*** Data listing ***

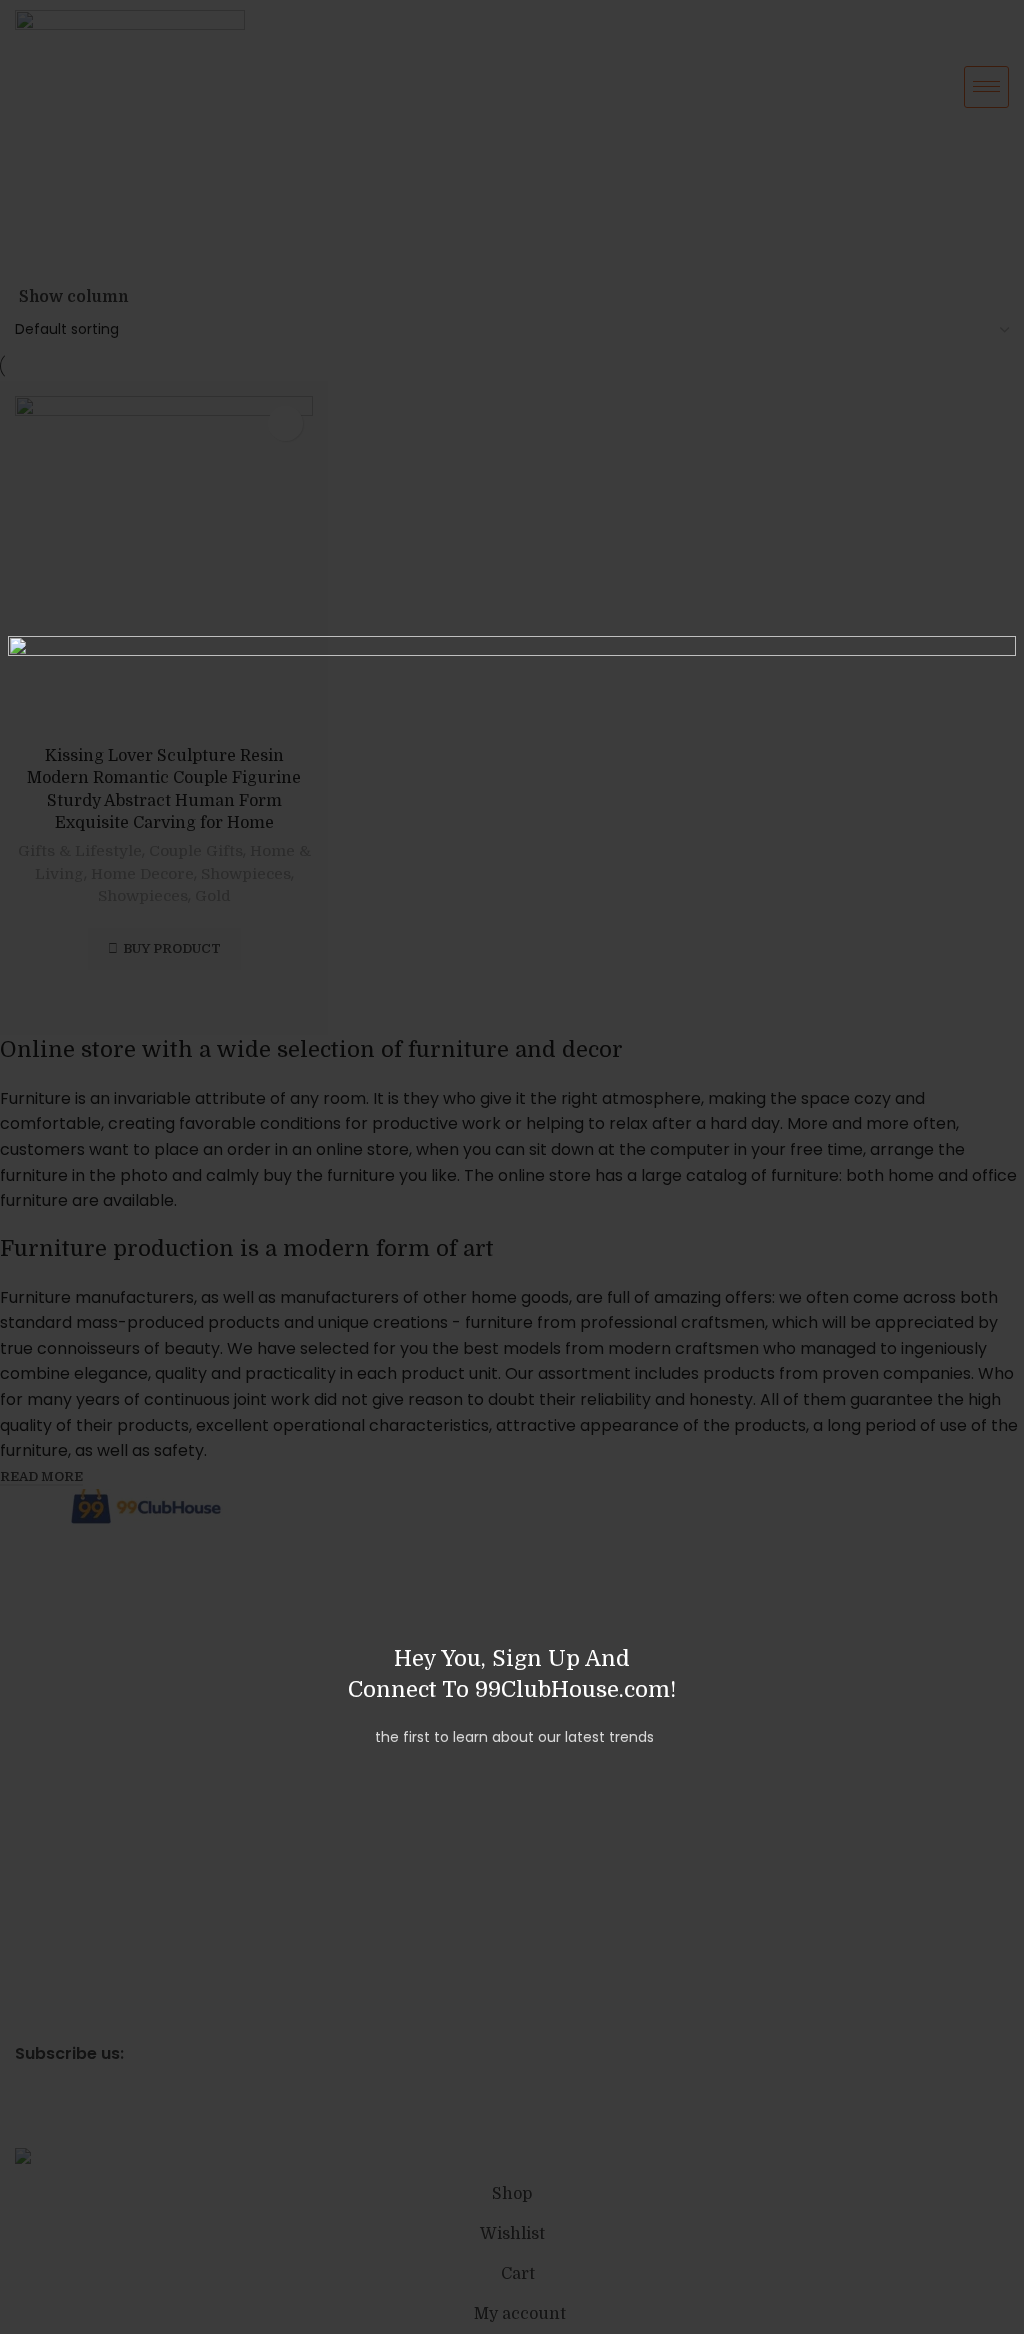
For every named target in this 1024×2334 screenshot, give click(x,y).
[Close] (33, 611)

*** End of Data listing ***
*** Data listing ***

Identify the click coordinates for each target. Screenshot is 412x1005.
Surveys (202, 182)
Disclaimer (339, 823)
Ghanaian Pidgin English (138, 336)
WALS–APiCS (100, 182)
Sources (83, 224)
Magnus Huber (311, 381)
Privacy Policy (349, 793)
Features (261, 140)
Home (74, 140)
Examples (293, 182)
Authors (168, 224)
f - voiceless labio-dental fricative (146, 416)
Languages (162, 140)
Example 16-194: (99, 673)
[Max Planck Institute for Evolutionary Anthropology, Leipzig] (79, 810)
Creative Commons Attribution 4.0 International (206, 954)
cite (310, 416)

*** End of Data listing ***

Your objective ▸ Take the lines above from the one containing "Features (261, 140)" to the one containing "cite (310, 416)" and retype them exactly, both ends included, with nothing added.

Exercise solution ▸
Features (261, 140)
Home (74, 140)
Examples (293, 182)
Authors (168, 224)
f - voiceless labio-dental fricative (146, 416)
Languages (162, 140)
Example 16-194: (99, 673)
[Max Planck Institute for Evolutionary Anthropology, Leipzig] (79, 810)
Creative Commons Attribution 4.0 International (206, 954)
cite (310, 416)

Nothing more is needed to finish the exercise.